S3 isn’t a file system so there are several things which you have to do differently, however there are alternatives for most of those operations. For instance instead of using X-Sendfile to stream the files to your user, you redirect them to the signed url on amazon’s own service. By way of example our download action from the earlier article would look like this if using S3 and marcel’s s3 library
def download
redirect_to S3Object.url_for('download.zip',
'railswayexample',
:expires_in => 3.hours)
end
But there are a few things you have to be careful with when using S3. The first is that uploading to s3 is much slower than simply writing your file to local disk. Unless you want your rails processes to be tied up for ages, you’ll probably want to have a background job running which transfers the files from your server up to amazon’s. Another factor is that when S3 errors occur your users will be greeted by a very ugly error page:

Finally there’s always the risk of amazon having another bad day which takes your application down for a few hours. Amazon’s engineers are pretty amazing, but nothing’s perfect.
Other options
There are a few options I’ve not used before, but you could investigate:
BLOBs in your database
I’ve never been a fan of using BLOBs to store large files, however some people swear by them. If you’re aware of great tutorial resources for BLOBs and rails, let me know and I’ll link to them from here.
Rackspace’s Cloud Files
When it was first announced Cloud Files from rackspace seemed like it was going to be a great competitor to S3. However there’s currently no equivalent to S3’s signed-url authentication option which means downloads become much harder. To use Cloud Files would require you to build a streaming proxy in your application, and use it to stream files from rackspace back out to the user. You’d also have to pay for the bandwidth twice, once from rackspace, and once from your hosting provider.

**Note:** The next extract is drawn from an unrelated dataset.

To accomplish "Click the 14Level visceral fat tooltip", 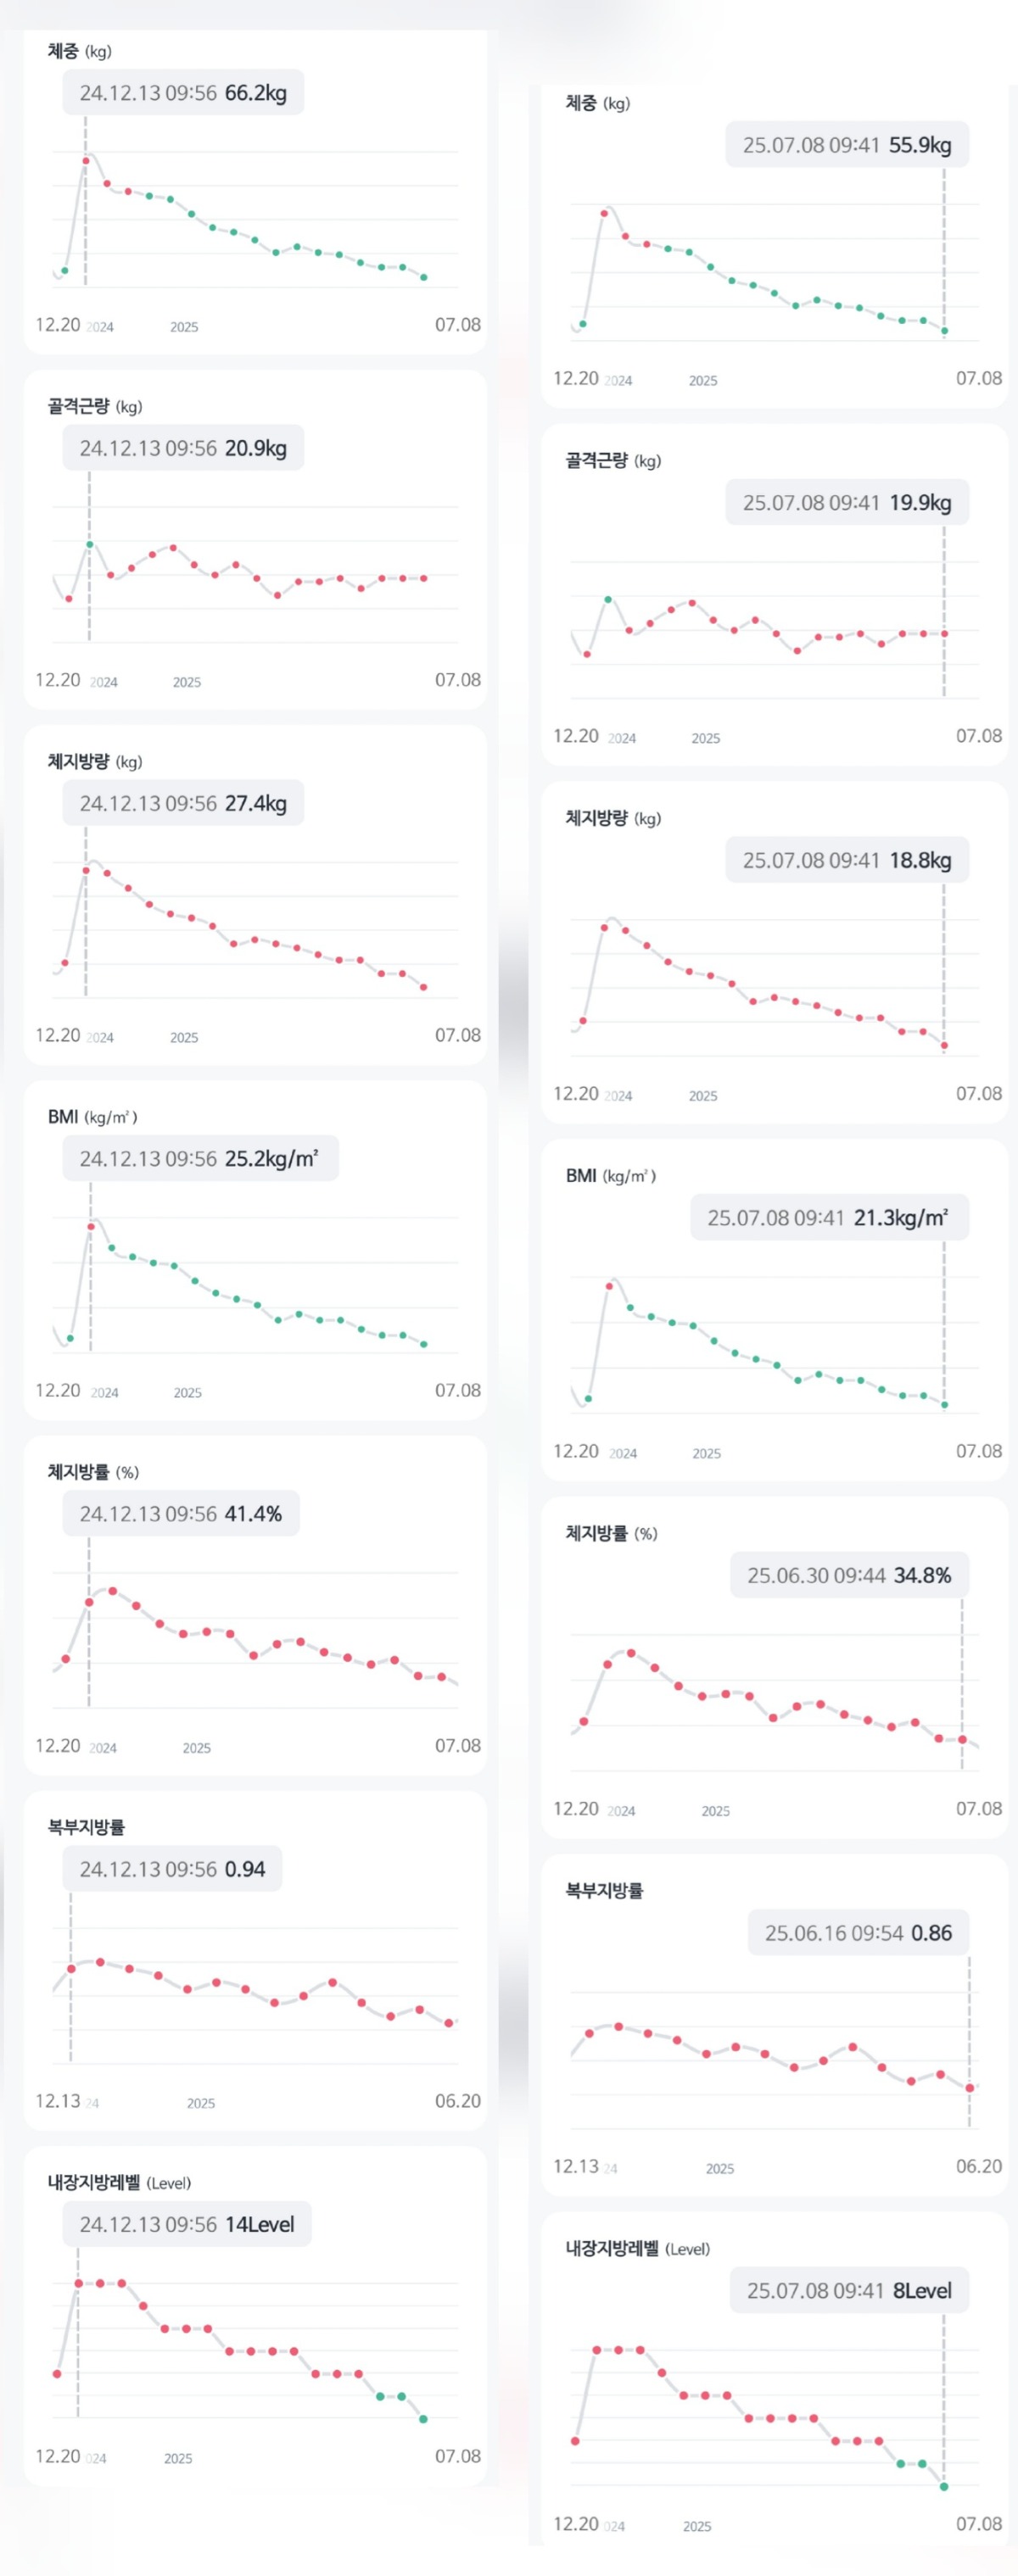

This makes it much more complicated than S3 but hopefully this will be addressed in a future release.
MogileFS
MogileFS is a really interesting option. It has some similarities to S3 in that it’s a write-once file storage system which operates over HTTP. But unlike S3 it’s open source software you can run on your own servers. Unfortunately MogileFS is really thinly documented and quite difficult to get up and running. If you know of a really good getting-started tutorial for MogileFS, let me know and I’ll link to it from here.
It also would require you to use perlbal for your load balancer or find an apache module that can support X-Reproxy-Url.
Conclusion
There are a bunch of different options you should consider when picking the storage for your file uploads. Generally my advice would be to start with simple on-disk partitioned storage and grow from there. Don’t rush straight to S3 because all the blogs tell you to, stay as simple as possible for as long you can.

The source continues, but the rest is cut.